[Brano di testo]
Dopo molti provini era
stato scelto l’attore francese Philippe Leroy, quaranta anni, nobile dei conti
Leroy-Beaulieu, ex-parà in Indocina, ex-giocatore di rugby, interprete di
cinquanta films dal giorno del 1960,
in cui il regista Jacques Becker lo “intrappolò” tra i carcerati de Il buco.
Non era mancino come
Leonardo, ma aveva promesso che si sarebbe esercitato, puntigliosamente, tutti
i giorni a scrivere e a disegnare con la mano sinistra.
E, il 24 ottobre 1971,
la RAI-TV mandava in onda la prima
delle cinque puntate dello sceneggiato La
vita di Leonardo da Vinci per la regia di Renato Castellani.
Era un’opera
ambiziosa, che aveva richiesto circa sei mesi di lavorazione e l’impiego di
oltre un centinaio di attori e cinquecento comparse ed era stata girata nelle
diverse città italiane, che il Sommo Leonardo aveva toccato nel corso della sua
vita, Roma, Firenze, Milano e Venezia, solo per citarne alcune.
Un’opera che si
discostava molto dalle produzioni televisive girate fino ad allora.
Lo sceneggiato si
apriva con le ultime ore di vita di Leonardo.
È il 2 maggio del
1519.
Il sessantasettenne
Leonardo è, dall’autunno del 1516, ospite del suo più grande estimatore, il Re
di Francia Francesco I, nel Castello di Clos Lucé.
Leonardo è nel suo
letto, indebolito da una probabile trombosi cerebrale, che gli ha tolto,
parzialmente, l’uso della mano destra e sta per ricevere la visita del Re in
persona, preoccupato per le sue condizioni di salute.
Tenta di sollevarsi
dal letto, ma il Sovrano lo esorta a non sforzarsi: “Come state, mon ami?”
chiede Francesco I a
Leonardo.
“Pensavo a quante cose non fatte, studiate, incominciate…”
“Quante cose che avete fatto, invece…”
risponde il Re.

[Righe dei record]
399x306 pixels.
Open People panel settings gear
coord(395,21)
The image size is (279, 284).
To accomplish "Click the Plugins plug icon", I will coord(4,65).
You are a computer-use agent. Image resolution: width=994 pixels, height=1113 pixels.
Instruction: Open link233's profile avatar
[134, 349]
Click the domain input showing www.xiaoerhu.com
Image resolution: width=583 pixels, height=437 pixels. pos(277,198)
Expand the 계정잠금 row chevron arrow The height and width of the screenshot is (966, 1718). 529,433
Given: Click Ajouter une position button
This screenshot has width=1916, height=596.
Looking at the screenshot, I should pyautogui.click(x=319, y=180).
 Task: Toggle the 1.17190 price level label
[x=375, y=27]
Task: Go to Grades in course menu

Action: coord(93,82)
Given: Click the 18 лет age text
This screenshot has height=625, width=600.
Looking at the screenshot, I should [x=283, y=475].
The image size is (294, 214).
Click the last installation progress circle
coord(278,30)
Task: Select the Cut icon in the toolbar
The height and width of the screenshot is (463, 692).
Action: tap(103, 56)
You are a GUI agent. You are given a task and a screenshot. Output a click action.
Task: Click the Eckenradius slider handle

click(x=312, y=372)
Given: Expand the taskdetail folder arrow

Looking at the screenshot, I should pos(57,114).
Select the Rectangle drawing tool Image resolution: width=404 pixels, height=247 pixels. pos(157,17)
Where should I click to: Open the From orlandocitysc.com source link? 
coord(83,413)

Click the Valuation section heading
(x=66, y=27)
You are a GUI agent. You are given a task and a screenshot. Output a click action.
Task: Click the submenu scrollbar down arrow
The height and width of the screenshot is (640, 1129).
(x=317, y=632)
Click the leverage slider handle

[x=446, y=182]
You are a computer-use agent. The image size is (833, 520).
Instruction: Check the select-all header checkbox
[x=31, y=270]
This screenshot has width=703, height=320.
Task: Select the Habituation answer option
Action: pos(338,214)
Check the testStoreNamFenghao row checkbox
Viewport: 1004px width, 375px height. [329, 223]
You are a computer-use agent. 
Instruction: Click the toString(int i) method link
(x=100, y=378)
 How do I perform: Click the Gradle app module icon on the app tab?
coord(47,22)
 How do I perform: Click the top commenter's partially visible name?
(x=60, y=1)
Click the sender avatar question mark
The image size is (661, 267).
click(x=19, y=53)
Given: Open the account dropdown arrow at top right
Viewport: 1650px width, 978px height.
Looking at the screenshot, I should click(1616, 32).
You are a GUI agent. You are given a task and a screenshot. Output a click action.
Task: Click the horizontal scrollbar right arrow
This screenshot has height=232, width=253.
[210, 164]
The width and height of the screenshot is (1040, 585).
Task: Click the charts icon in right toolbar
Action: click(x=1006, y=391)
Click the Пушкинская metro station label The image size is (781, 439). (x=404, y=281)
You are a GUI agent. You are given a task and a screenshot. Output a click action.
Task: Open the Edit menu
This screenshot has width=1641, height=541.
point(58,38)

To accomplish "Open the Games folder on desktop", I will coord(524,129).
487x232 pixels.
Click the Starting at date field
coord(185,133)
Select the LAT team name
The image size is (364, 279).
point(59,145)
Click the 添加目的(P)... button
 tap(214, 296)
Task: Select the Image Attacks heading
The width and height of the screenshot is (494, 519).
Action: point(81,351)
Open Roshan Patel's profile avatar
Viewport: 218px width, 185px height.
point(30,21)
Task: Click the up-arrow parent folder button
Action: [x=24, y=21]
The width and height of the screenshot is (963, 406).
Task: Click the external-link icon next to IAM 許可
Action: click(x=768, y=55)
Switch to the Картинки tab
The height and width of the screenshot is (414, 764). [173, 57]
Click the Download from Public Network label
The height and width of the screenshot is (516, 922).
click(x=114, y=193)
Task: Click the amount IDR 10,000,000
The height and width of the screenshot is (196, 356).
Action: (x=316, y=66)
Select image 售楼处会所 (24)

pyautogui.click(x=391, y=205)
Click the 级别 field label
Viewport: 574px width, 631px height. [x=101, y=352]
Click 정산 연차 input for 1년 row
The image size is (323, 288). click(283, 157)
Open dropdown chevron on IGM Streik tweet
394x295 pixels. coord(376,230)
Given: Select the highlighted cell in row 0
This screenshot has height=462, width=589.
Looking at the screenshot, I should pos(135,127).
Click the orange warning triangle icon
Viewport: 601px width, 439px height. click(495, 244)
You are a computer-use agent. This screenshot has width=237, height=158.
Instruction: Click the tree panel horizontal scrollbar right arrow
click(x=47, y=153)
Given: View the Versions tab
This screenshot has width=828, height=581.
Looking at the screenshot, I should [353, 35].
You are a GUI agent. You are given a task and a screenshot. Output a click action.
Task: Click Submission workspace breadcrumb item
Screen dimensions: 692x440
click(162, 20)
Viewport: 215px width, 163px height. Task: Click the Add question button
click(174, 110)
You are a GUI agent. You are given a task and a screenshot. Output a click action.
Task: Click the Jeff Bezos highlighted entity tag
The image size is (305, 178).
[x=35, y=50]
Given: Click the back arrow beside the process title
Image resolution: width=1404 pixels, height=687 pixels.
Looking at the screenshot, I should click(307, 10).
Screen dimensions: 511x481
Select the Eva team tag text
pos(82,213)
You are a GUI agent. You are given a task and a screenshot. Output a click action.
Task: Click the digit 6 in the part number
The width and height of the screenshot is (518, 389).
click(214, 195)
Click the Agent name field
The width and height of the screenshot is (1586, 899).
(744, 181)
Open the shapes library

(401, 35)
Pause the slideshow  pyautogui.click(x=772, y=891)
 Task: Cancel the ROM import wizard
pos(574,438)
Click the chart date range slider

[Consegna]
Riassumi in due frasi il brano sullo sceneggiato televisivo dedicato a Leonardo da Vinci. I record non hanno alcun ruolo in questo lavoro.

[Soluzione scritta]
Dopo molti provini fu scelto l'attore francese Philippe Leroy, e il 24 ottobre 1971 la RAI-TV trasmise la prima delle cinque puntate dello sceneggiato La vita di Leonardo da Vinci, diretto da Renato Castellani. L'opera, ambiziosa e girata in diverse città italiane toccate da Leonardo, si apriva con le sue ultime ore di vita, il 2 maggio 1519, nel Castello di Clos Lucé, dove riceveva la visita del Re di Francia Francesco I.